Discussion in 'Journalism topics only' started by Herbert Anchovy, Jul 19, 2006.

  1. Herbert Anchovy

    Herbert Anchovy Active Member

    What can be done about this? I'm assuming this is an offense you just sort of have to swallow. One of the AM talk stations' "news segments" basically consists of reading the top stories in the paper, including exclusives and newsbreaks, and then closing it with "This is Joe Blow for WXXX."
     
  2. Football_Bat

    Football_Bat Well-Known Member

    I hope they're at least re-writing it for radio and not "ripping and reading."

    Listening to copy being read straight from the paper is painful to say the least.

    But at least in radio you don't have to worry about design. </zitpopper> ::)
     
  3. This reminds me of an early stop in my career. I was covering preps, and the radio color guy for the local HS football team (he was also the news director at the coffee grinder station) pulled out our Friday paper in the press box and read from it on the air during his pregame show. Stats, notes, things like that. Being young and naive, I was floored by the obvious lack of contrition on his part. He said, "I just don't have the time to do all this research."
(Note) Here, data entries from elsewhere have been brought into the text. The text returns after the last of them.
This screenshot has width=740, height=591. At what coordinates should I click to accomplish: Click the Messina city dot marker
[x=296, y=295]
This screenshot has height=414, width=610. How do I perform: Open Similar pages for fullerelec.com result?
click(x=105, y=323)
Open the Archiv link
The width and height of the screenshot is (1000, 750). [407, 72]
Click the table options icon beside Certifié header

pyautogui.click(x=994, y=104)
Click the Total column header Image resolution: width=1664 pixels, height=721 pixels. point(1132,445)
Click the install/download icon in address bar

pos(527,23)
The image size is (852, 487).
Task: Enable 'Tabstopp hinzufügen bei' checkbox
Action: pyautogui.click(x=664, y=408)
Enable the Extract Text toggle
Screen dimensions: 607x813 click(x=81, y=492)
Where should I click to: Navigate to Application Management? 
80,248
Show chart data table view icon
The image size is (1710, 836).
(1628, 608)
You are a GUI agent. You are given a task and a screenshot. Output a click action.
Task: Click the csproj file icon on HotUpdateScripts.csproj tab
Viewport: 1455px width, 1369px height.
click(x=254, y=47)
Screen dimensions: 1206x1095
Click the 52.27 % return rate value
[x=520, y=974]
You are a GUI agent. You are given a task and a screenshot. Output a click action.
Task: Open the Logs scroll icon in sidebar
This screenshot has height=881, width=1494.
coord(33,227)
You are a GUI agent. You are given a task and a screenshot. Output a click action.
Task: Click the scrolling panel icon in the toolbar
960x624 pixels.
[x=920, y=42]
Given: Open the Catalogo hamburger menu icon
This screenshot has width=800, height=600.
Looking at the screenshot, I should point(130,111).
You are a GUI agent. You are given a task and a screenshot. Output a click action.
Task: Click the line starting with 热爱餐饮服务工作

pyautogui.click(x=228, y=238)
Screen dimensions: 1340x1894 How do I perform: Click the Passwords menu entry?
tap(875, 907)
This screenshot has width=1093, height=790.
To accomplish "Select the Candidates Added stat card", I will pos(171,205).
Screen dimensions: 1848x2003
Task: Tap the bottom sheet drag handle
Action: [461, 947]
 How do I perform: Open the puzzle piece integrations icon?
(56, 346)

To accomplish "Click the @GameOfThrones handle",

    Our solution: I became a regular pregame and halftime guest on his show, he plugged our coverage and our paper (and I) got exposure. It was better than bitching and moaning about it. And the color guy and I got to be good friends, never a negative in this biz.
     
  4. Flying Headbutt

    Flying Headbutt Moderator Staff Member

    You sure he didn't get it off the AP wire?
     
  5. SnoopyBoy

    SnoopyBoy Member

    This happens a lot in our market, which is a major market. For example...
    At the winter meetings, we had a scoop on our team in serious talks with an agent of a slugger. The radio station had someone at the meetings, but I had someone listen to their reports throughout that day and they didn't have it. No one did.
    Lo and behold, the next morning, when our story was in the paper, the station suddenly was reporting Joe Blow was in serious talks with the Bad News Bears. I couldn't believe it.
     
  6. outofplace

    outofplace Well-Known Member

    I remember seeing plenty of that at my first stop, with a couple of local radio outlets and one tv station. Sometimes they had the class to give us credit. Sometimes they didn't. We actually had pretty good relations with most of those guys, so even if they didn't attribute the facts and statistics to us directly, they usually said thanks and plugged the paper at some point in the broadcasts.
     
  7. ogre

    ogre Member

    First place I worked at was prep baseball crazy. We did a position by position preveiw for the top team with a nice graphic and stats and all that. We show up for the game and the radio guys have the page taped to the desk in fron of them. Pretty sure they gave credit.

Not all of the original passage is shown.